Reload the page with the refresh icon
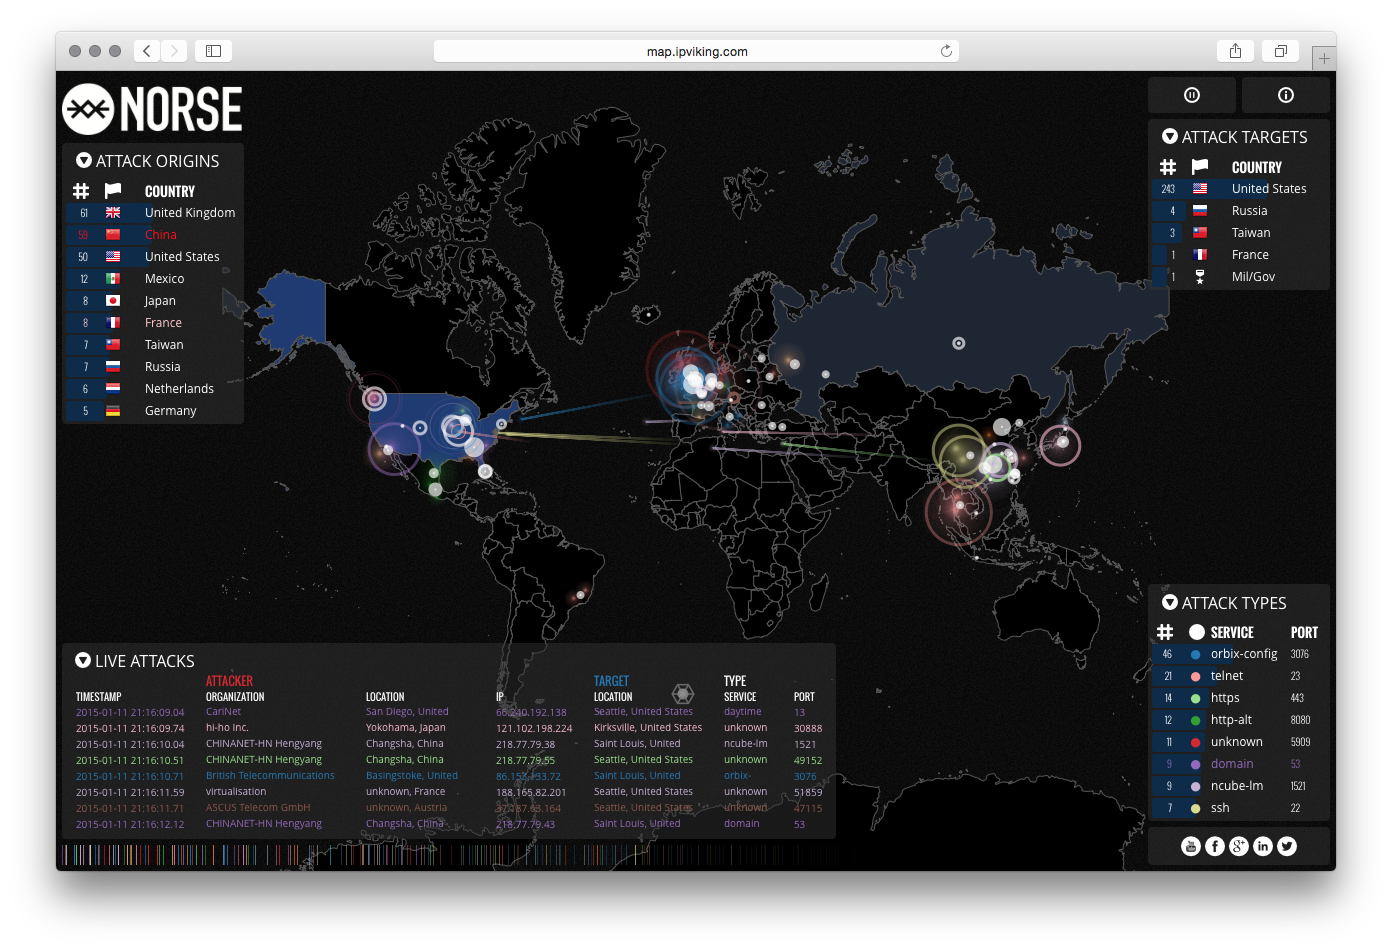This screenshot has height=951, width=1392. pyautogui.click(x=946, y=50)
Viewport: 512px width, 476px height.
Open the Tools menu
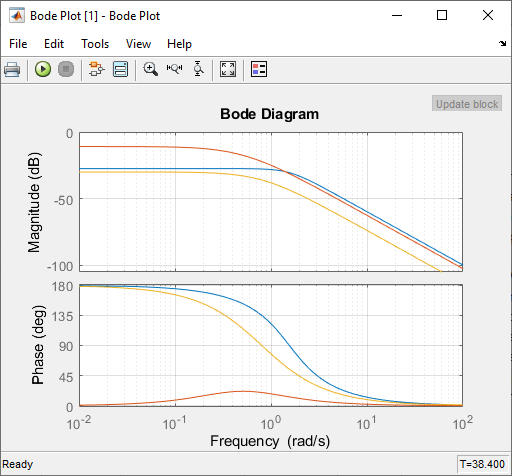pos(95,44)
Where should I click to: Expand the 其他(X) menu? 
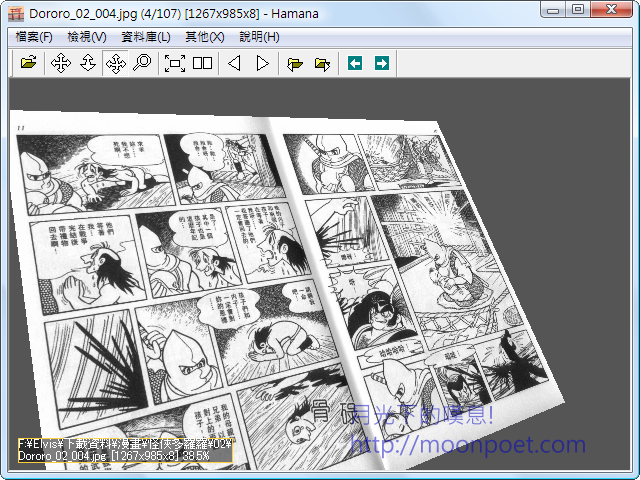coord(204,36)
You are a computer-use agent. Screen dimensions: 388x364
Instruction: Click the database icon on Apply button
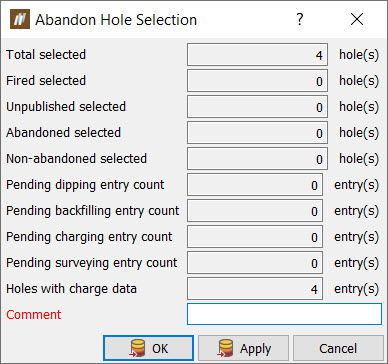(226, 349)
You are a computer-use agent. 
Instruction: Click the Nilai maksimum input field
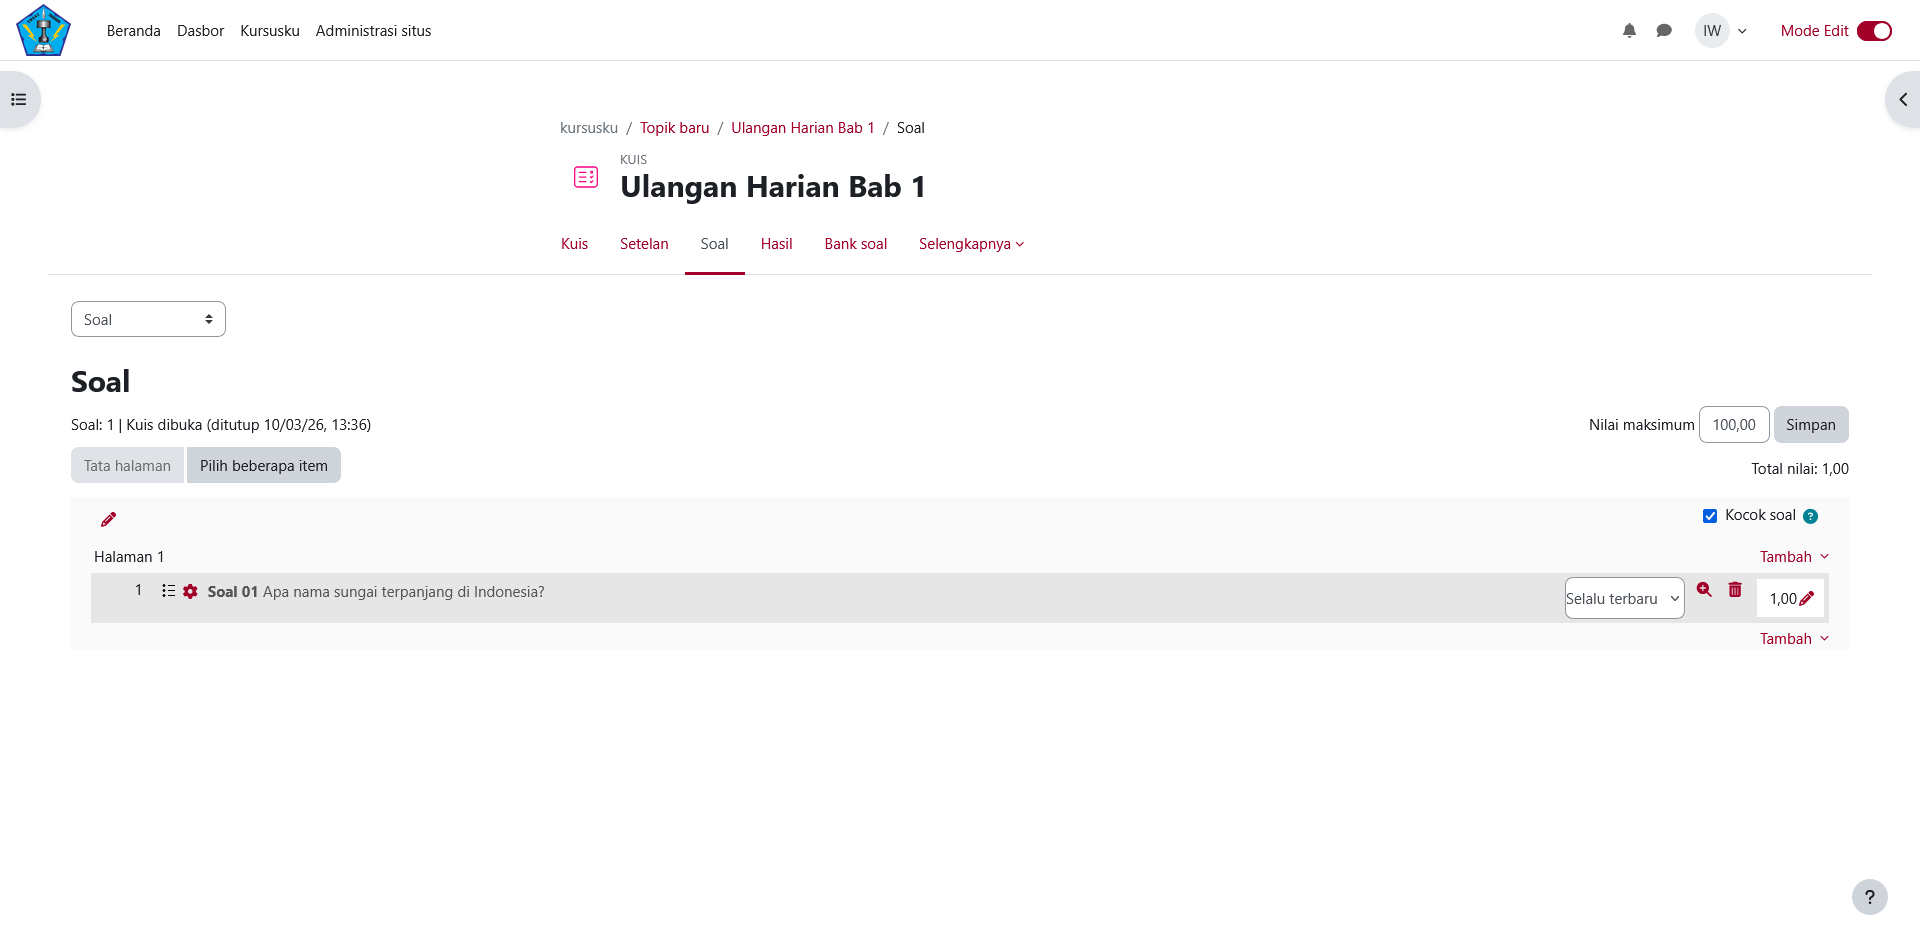point(1733,425)
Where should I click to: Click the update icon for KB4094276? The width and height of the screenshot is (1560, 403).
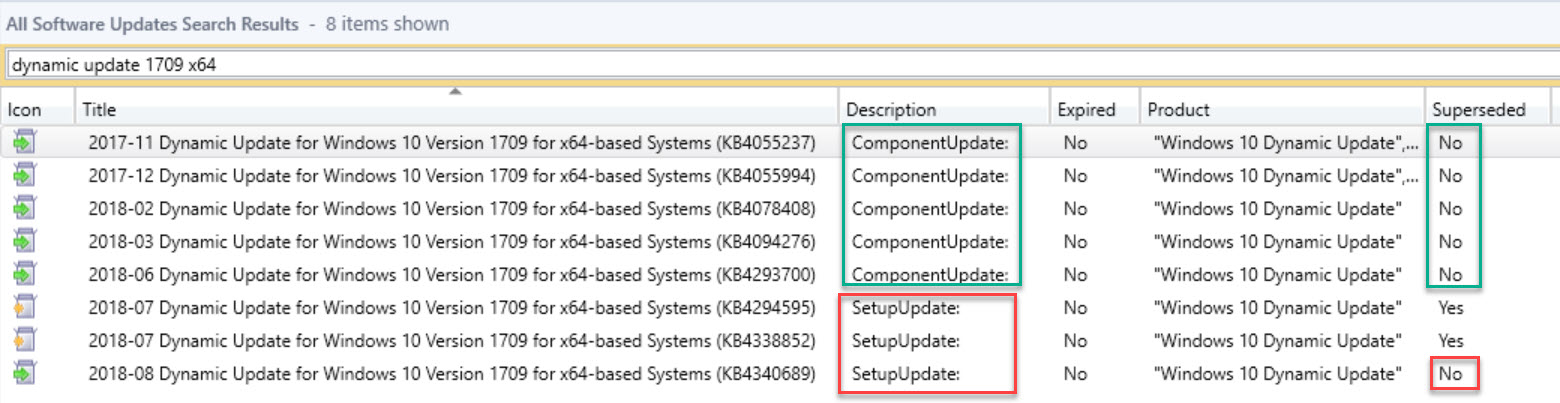coord(24,242)
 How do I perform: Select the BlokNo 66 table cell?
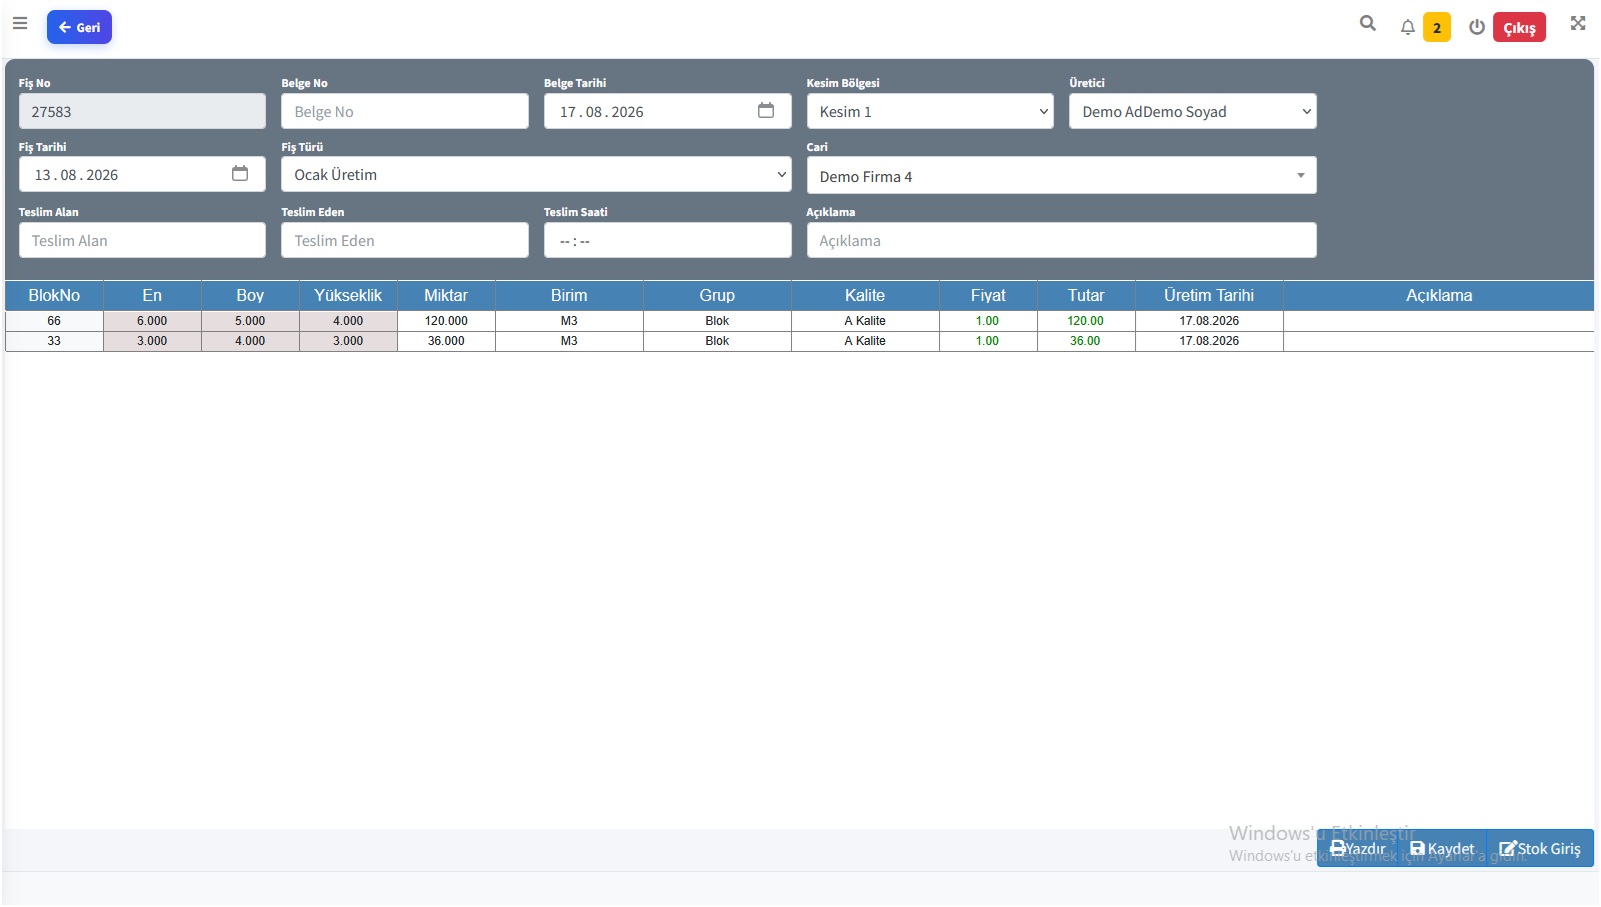pyautogui.click(x=54, y=321)
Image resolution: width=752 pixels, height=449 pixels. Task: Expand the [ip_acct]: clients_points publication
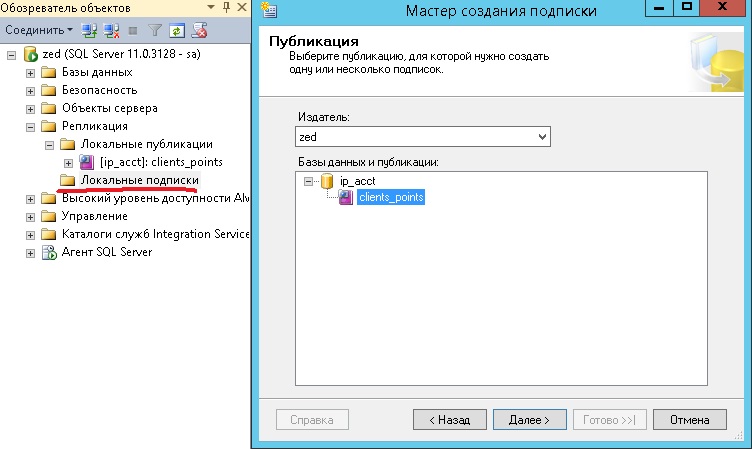pos(67,162)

Aim of the exercise
From the data above, gather every line that includes the word "computer".

Answer to this problem
You are a computer-use agent. Screen dimensions: 388x364
You are a computer-use agent. 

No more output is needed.